Scan the entries for "computer". Every line that holds it is to be copied.

Material to process ▸
--
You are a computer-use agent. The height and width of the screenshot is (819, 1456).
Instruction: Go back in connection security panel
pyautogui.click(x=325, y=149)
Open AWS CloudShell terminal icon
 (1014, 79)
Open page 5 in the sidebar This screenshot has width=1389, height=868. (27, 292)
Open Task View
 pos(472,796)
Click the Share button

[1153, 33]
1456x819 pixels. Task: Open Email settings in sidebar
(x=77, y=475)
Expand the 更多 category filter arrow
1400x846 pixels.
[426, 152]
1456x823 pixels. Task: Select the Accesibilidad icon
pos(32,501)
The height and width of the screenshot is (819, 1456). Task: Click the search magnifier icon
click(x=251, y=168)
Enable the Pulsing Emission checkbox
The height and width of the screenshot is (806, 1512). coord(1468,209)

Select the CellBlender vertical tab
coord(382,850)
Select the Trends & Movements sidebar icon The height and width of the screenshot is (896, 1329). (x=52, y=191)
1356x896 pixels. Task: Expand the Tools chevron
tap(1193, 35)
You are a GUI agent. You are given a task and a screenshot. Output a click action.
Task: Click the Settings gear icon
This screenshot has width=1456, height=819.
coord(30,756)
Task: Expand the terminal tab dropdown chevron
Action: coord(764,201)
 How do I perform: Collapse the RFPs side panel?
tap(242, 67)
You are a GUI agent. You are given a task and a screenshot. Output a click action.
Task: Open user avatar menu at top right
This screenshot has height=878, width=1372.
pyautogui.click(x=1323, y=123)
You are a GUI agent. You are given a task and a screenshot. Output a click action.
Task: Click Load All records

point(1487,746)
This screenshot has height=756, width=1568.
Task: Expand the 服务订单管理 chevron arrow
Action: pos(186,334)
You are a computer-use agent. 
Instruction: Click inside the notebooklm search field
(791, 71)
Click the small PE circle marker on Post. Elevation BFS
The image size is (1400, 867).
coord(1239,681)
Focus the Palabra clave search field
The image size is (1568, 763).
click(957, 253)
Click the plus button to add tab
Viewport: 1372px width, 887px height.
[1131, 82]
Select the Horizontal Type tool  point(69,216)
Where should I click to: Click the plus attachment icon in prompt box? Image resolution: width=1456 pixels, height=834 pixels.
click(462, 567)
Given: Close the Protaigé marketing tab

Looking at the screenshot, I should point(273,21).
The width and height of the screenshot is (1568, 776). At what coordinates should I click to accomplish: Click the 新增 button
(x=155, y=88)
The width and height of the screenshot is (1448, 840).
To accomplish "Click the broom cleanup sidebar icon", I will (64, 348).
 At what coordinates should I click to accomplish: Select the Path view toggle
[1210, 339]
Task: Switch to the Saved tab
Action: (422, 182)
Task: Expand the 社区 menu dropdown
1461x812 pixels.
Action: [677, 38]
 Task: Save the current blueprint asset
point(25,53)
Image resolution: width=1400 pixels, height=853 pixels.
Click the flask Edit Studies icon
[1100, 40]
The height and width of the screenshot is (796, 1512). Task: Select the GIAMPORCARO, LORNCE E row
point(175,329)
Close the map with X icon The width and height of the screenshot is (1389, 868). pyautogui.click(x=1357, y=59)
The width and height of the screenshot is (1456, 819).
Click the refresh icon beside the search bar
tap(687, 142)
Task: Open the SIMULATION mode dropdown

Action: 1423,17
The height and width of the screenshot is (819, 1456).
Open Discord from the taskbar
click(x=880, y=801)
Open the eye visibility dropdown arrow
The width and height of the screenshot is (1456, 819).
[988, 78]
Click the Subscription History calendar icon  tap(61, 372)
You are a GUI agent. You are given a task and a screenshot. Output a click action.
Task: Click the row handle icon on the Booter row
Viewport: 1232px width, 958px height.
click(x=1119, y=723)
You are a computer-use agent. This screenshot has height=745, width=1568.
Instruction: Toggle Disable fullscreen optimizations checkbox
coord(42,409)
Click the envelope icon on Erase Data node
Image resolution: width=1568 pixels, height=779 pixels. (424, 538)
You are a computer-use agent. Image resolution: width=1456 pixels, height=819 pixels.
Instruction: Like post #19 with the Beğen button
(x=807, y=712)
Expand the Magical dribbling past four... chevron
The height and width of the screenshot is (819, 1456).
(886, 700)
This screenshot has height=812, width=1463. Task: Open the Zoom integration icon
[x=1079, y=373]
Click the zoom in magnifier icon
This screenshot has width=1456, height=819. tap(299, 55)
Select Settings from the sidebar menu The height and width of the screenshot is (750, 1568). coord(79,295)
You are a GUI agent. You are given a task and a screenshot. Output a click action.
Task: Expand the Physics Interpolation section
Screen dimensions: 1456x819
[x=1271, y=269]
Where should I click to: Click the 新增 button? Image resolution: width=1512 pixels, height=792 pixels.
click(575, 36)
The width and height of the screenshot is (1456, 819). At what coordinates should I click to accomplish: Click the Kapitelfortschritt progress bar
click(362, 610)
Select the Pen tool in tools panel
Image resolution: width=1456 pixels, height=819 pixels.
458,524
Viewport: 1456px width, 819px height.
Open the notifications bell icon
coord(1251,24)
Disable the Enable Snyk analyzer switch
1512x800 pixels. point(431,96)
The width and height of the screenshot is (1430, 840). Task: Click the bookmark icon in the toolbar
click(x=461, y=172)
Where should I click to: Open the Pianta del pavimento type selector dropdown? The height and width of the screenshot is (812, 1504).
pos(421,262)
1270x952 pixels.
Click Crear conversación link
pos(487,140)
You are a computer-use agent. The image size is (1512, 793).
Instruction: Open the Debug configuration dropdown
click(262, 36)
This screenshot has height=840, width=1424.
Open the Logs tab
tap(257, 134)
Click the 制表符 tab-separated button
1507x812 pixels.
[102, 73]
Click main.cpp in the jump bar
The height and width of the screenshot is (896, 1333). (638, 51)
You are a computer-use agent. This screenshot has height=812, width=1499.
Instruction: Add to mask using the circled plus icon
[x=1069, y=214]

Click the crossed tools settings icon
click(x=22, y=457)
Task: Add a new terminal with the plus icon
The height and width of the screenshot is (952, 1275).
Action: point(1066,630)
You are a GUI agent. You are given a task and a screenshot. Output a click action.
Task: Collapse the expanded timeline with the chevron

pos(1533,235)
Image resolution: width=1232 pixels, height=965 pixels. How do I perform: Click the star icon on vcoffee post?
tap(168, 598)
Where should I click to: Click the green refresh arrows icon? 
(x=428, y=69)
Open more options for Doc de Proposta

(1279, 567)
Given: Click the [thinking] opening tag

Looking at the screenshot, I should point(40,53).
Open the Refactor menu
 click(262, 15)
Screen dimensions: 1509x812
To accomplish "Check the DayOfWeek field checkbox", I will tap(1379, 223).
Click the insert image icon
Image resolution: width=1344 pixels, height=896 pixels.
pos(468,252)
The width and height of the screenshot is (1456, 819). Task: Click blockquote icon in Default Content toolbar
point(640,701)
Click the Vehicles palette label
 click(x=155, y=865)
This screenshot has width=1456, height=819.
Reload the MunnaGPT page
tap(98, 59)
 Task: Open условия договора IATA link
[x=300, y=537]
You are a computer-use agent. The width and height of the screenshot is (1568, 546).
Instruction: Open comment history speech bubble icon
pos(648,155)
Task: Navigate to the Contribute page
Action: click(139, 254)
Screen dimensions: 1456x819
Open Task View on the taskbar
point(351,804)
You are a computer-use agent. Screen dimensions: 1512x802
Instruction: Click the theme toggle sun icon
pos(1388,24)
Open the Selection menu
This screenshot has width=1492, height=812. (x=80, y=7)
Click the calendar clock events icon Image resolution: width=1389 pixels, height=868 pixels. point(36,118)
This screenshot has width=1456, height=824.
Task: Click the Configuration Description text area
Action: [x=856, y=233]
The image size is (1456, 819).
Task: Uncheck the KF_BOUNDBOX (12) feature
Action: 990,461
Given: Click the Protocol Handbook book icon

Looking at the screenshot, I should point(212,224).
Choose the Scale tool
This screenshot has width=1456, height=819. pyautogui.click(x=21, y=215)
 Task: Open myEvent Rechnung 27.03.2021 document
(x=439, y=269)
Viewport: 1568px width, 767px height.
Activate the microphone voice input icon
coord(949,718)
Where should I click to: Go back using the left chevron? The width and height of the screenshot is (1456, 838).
--
Exercise result ▸
You are a computer-use agent. The height and width of the screenshot is (819, 1456).
You are a computer-use agent. 
You are a computer-use agent. This screenshot has height=745, width=1568.
You are a computer-use agent. Image resolution: width=1456 pixels, height=819 pixels.
You are a computer-use agent. The image size is (1512, 793).
You are a computer-use agent. This screenshot has height=812, width=1499.
You are a computer-use agent. The width and height of the screenshot is (1568, 546).
You are a computer-use agent. Screen dimensions: 1512x802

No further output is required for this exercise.